Kurtzke, J. F. (2014). Epidemiology of spinal cord injury. Experimental Neurology. London, England. (pp. 8-14).
Levi, R., Hultling, C., Nash. M. S., Seiga, A. et al. (1995). The Stockholm spinal cord injury study. Medical Problems in Stockholm. Stockholm, United States of America. (pp. 98-101).
Lasfargues, J. E., Curtis, D., Morrone, F., Carswell, J., & Nguyen, T. (1980). A model for estimating spinal cord injury prevalence in the United States. A Reestimation Employing Llife Table Technique. (pp.7-14).
Population Reference Bureau. (2008). World population data sheet. Washington, DC.
Razdan, S., & Motta, A. (1986). Prevalence and pattern of spinal injury. Neurological Disorders. United Kingdom, the National Press. (pp.7-14).

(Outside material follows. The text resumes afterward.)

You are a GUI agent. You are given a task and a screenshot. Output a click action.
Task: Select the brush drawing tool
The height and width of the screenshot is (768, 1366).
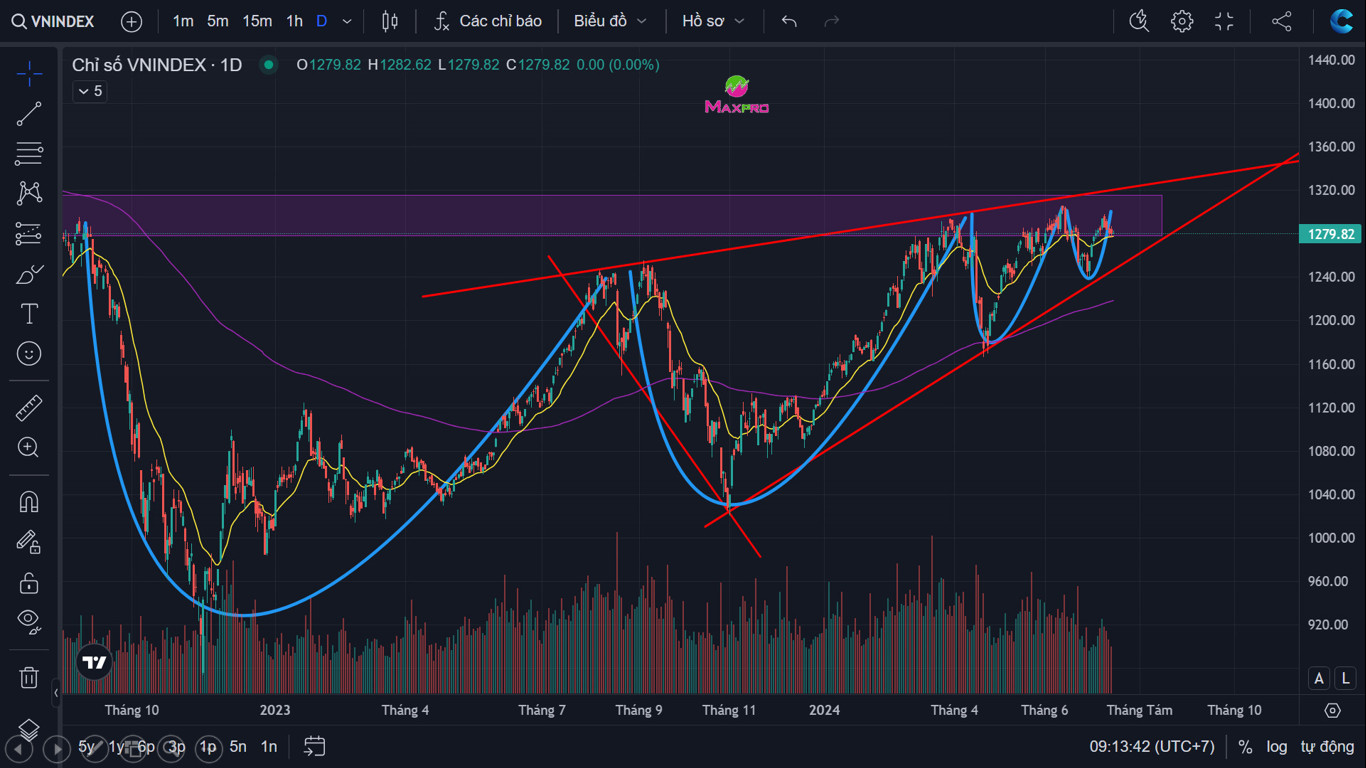[29, 274]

United Kingdom Society of Rehabilitation Medicine. (2008). Chronoic spinal cord injury. Management of Patients in Acute Hospital Settings. London: Department of health (pp.1-2).
Weerts, E. (2008). Prevention of spinal cord injuries. Life in Trauma. Hanoi, Vietnam. (pp. 4-7).
World Health Organization. (2008). Convention on the rights of persons with disability. A Healthy Nation. New York: Oxford Press. (PP. 61-71).
Yeo, J., & Walsh, J. (2011). Mortality following spinal cord injury. Spinal cord. United Kingdom: Soldon Punlishers. (pp.57-61).